O maxixe então já "bombava" nos teatros do Rio na virada do século  XIX para o século XX,  e também começou a fazer sucesso na Europa, levado pelo baiano Antônio Lopes de Amorim Diniz, mais conhecido por "Duque", que era dentista no Brasil e virou dançarino em Paris, meio que por acaso. Um dia saiu na noite parisiense para se divertir com a atriz Maria Lino, que visitava a cidade e, já conhecedores do maxixe, dançaram primorosamente tudo que tocava com os passos do maxixe. O sucesso foi tanto que ele abriu uma escola de dança e ficou por lá ensinando. Os rudes passos levados pelo pessoal da Cidade Nova agora eram estilizados por Duque que levou o maxixe aos grandes e elegantes salões parisienses.

Em 1924, Romeu Silva fez sucesso com o maxixe "Fubá", de sua autoria, composto a partir de motivo popular, registrado como samba, mas era maxixe puro.

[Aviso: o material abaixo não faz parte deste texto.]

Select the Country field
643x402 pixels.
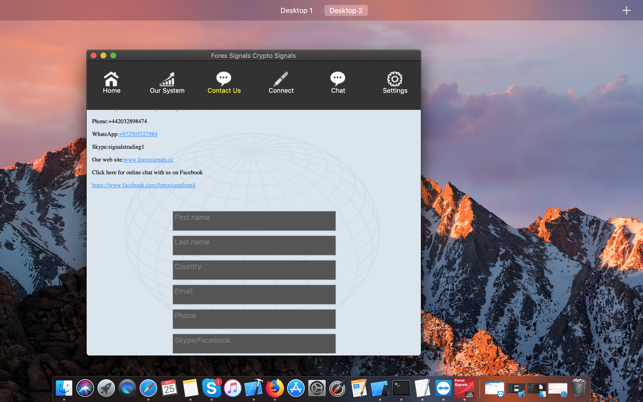click(254, 270)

Nesse ano, atestando o sucesso popular do maxixe, o Jornal do Brasil publicava a seguinte nota:
"O maxixe - As pessoas habituadas a freqüentar festas sabem que há um verdadeiro delírio em certas danças contemporâneas. Aquela medida polida, aquela graça requintada, dos antigos passos, está irremediavelmente perdida. Hoje, tudo é delírio, é frenesi. No mundo inteiro, notam-se estas manifestações de dança. No Brasil, entretanto, a verificação é mais fácil de se fazer do que em qualquer outra parte. Por que? Porque nenhuma dança poderá revelar tanto quanto o maxixe essa verdadeira alucinação que se apossa do instinto dançante da humanidade, hoje em dia".

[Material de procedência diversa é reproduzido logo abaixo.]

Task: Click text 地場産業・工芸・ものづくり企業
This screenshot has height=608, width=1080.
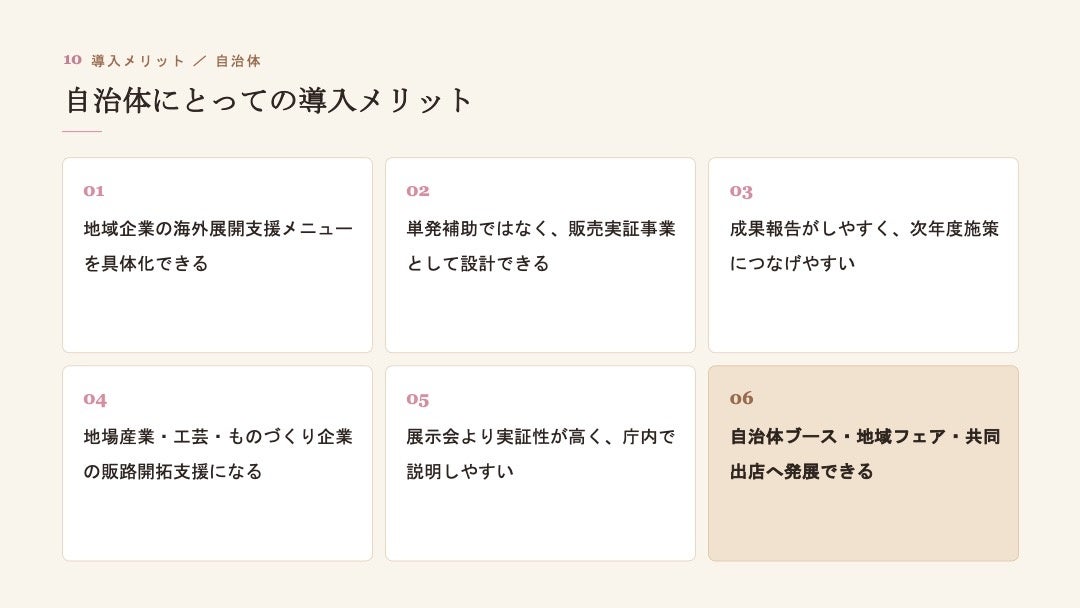Action: (218, 437)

Considero Chiquinha Gonzaga uma maxixeira de primeira, embora várias de suas obras tenham sido registradas como sendo dos mais variados gêneros: corta-jaca, tango brasileiro, polca... mas cá pra nós, "Gaúcho", uma de suas peças mais populares é um maxixe...e "Não se impressione", mais conhecido como Forrobodó, também é maxixe. Mas naquela época os compositores como Donga, Sinhô e outros levavam seus maxixes por aí como sendo sambas. Foi a tônica dos  anos 1920. Obras como " Pelo Telefone", "Gosto que me enrosco", "Jura" e outras representaram bem esta fase do maxixe disfarçado de samba.


Não dá pra deixar de reconhecer que o maxixe é o parente mais próximo do samba. Foi o que abriu portas para o samba, depois, deliciosamente, modificado pela turma do Estácio.

É isso aí. Deixe seu comentário e siga o blogue! Seja curioso e busque saber mais sobre o maxixe. Um abraço e até a próxima.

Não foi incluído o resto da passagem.